*** Opening of TEXT EXCERPT ***
[Zope3-Users] Re: URGENT RFC: Is anyone using response.write in Zope 3?

Philipp von Weitershausen philipp at weitershausen.de
Fri Dec 30 04:12:16 EST 2005


Jim Fulton wrote:
> When we refactored the Zope 3 pubisher to work more closely with WSGI,
> we decided to remove the response.write method.  We should have written
> a proposal for this, but we failed to do so.  Over the last few weeks
> there has been much discussion of this in which I asserted many times
> that I didn't think any applications outside of Zope 3 itself used this
> method.  No one has disagreed with me.  I want to double check this.
> Does anyone have any Zope 3 applications that are using response.write?
> 
> Assuming that the answer is "no" (or that no one answers today), I'm
> going to
> more clearly document how to return long output and I'm going to add a
> method that generates a hopefully helpful error.
*** Close of TEXT EXCERPT ***
» WHAT THE TASK REQUIRES: Quote the passage of the Zope 3 mailing-list post from "[Zope3-Users] Re: URGENT" to "double check this.".
*** Opening of INPUT DATA ***
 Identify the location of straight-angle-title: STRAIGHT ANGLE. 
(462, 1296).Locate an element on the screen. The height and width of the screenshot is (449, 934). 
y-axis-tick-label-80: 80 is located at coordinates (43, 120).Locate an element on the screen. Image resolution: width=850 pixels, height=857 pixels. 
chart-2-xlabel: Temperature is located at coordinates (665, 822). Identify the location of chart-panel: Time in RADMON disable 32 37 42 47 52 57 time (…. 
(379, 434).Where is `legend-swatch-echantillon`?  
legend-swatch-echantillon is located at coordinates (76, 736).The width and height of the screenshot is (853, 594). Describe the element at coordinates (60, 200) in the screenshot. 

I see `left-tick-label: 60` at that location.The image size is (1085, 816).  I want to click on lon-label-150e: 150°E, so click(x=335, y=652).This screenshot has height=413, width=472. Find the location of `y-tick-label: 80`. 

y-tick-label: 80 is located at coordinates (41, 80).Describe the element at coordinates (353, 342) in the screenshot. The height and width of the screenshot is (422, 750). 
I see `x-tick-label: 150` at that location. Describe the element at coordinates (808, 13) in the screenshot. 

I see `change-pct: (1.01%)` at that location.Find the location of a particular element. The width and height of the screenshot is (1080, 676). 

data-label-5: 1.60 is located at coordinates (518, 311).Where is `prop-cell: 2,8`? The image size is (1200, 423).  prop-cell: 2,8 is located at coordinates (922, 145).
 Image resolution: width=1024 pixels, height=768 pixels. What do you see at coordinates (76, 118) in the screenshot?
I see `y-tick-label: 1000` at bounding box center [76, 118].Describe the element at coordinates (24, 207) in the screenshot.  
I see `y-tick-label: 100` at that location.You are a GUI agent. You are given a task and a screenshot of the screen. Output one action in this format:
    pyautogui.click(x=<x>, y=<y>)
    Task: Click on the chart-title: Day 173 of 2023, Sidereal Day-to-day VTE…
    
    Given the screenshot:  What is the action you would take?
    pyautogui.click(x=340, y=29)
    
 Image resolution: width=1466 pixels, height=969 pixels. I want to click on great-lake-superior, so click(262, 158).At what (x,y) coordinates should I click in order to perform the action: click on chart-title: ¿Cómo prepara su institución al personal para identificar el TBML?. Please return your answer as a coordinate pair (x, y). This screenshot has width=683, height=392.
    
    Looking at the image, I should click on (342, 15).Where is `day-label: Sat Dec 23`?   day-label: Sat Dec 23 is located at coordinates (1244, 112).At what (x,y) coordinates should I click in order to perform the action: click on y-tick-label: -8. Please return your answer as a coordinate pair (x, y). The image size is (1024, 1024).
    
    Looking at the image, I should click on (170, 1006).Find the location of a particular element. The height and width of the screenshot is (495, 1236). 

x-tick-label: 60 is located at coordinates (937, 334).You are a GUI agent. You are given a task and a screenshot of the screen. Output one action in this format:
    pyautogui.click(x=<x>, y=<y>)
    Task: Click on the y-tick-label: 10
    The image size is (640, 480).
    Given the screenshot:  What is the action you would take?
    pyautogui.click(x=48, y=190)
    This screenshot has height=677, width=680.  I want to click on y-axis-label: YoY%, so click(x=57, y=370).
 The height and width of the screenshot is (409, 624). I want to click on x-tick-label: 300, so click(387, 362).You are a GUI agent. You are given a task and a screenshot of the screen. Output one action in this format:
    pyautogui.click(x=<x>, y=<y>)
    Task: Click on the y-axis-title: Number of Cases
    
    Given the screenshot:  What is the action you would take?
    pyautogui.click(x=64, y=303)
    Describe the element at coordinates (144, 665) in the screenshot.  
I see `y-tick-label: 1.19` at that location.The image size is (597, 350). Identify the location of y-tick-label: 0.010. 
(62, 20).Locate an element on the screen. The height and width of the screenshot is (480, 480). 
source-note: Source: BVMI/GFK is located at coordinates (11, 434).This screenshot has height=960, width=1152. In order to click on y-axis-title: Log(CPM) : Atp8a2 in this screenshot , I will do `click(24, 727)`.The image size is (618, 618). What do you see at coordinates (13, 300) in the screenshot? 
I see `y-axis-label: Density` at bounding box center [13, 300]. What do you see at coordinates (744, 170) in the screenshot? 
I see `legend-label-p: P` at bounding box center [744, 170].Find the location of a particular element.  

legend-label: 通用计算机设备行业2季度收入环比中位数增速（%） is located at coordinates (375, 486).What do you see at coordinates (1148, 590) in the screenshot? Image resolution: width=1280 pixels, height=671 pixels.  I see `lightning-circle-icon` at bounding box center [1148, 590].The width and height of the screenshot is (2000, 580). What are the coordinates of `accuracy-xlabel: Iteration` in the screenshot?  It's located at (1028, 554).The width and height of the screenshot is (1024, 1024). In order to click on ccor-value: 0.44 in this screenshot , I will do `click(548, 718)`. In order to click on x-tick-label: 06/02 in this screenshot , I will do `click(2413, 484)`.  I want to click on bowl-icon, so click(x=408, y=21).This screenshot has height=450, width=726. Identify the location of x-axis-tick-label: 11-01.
*** Close of INPUT DATA ***
» EXERCISE RESULT:
[Zope3-Users] Re: URGENT RFC: Is anyone using response.write in Zope 3?

Philipp von Weitershausen philipp at weitershausen.de
Fri Dec 30 04:12:16 EST 2005


Jim Fulton wrote:
> When we refactored the Zope 3 pubisher to work more closely with WSGI,
> we decided to remove the response.write method.  We should have written
> a proposal for this, but we failed to do so.  Over the last few weeks
> there has been much discussion of this in which I asserted many times
> that I didn't think any applications outside of Zope 3 itself used this
> method.  No one has disagreed with me.  I want to double check this.